EXERCISE PROMPT> Please output the data exactly, without omitting anything.
BEGIN SOURCE INFORMATION
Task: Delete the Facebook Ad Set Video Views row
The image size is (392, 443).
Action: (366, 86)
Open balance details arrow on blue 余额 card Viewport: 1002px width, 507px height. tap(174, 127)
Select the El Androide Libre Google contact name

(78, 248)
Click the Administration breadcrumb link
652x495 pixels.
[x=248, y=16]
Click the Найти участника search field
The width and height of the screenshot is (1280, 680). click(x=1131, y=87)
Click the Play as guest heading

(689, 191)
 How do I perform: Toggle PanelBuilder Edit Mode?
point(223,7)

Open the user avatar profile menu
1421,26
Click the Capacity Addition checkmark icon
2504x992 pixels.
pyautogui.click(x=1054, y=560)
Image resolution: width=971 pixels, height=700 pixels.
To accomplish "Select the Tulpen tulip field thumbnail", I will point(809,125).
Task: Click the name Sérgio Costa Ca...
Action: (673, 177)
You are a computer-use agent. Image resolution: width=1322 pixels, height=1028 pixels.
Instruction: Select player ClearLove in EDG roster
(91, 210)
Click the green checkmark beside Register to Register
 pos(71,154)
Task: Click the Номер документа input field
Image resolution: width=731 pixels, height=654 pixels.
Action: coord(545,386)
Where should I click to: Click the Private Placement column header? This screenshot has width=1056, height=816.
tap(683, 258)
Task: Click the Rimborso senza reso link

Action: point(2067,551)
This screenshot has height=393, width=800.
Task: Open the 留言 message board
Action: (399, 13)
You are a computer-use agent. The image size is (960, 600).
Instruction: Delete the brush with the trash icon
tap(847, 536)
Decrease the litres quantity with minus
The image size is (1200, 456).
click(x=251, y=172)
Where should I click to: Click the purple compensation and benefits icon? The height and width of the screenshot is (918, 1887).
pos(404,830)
END SOURCE INFORMATION
ANSWER SPACE>
Task: Delete the Facebook Ad Set Video Views row
The image size is (392, 443).
Action: (366, 86)
Open balance details arrow on blue 余额 card Viewport: 1002px width, 507px height. tap(174, 127)
Select the El Androide Libre Google contact name

(78, 248)
Click the Administration breadcrumb link
652x495 pixels.
[x=248, y=16]
Click the Найти участника search field
The width and height of the screenshot is (1280, 680). click(x=1131, y=87)
Click the Play as guest heading

(689, 191)
 How do I perform: Toggle PanelBuilder Edit Mode?
point(223,7)

Open the user avatar profile menu
1421,26
Click the Capacity Addition checkmark icon
2504x992 pixels.
pyautogui.click(x=1054, y=560)
Image resolution: width=971 pixels, height=700 pixels.
To accomplish "Select the Tulpen tulip field thumbnail", I will point(809,125).
Task: Click the name Sérgio Costa Ca...
Action: (673, 177)
You are a computer-use agent. Image resolution: width=1322 pixels, height=1028 pixels.
Instruction: Select player ClearLove in EDG roster
(91, 210)
Click the green checkmark beside Register to Register
 pos(71,154)
Task: Click the Номер документа input field
Image resolution: width=731 pixels, height=654 pixels.
Action: coord(545,386)
Where should I click to: Click the Private Placement column header? This screenshot has width=1056, height=816.
tap(683, 258)
Task: Click the Rimborso senza reso link

Action: point(2067,551)
This screenshot has height=393, width=800.
Task: Open the 留言 message board
Action: (399, 13)
You are a computer-use agent. The image size is (960, 600).
Instruction: Delete the brush with the trash icon
tap(847, 536)
Decrease the litres quantity with minus
The image size is (1200, 456).
click(x=251, y=172)
Where should I click to: Click the purple compensation and benefits icon? The height and width of the screenshot is (918, 1887).
pos(404,830)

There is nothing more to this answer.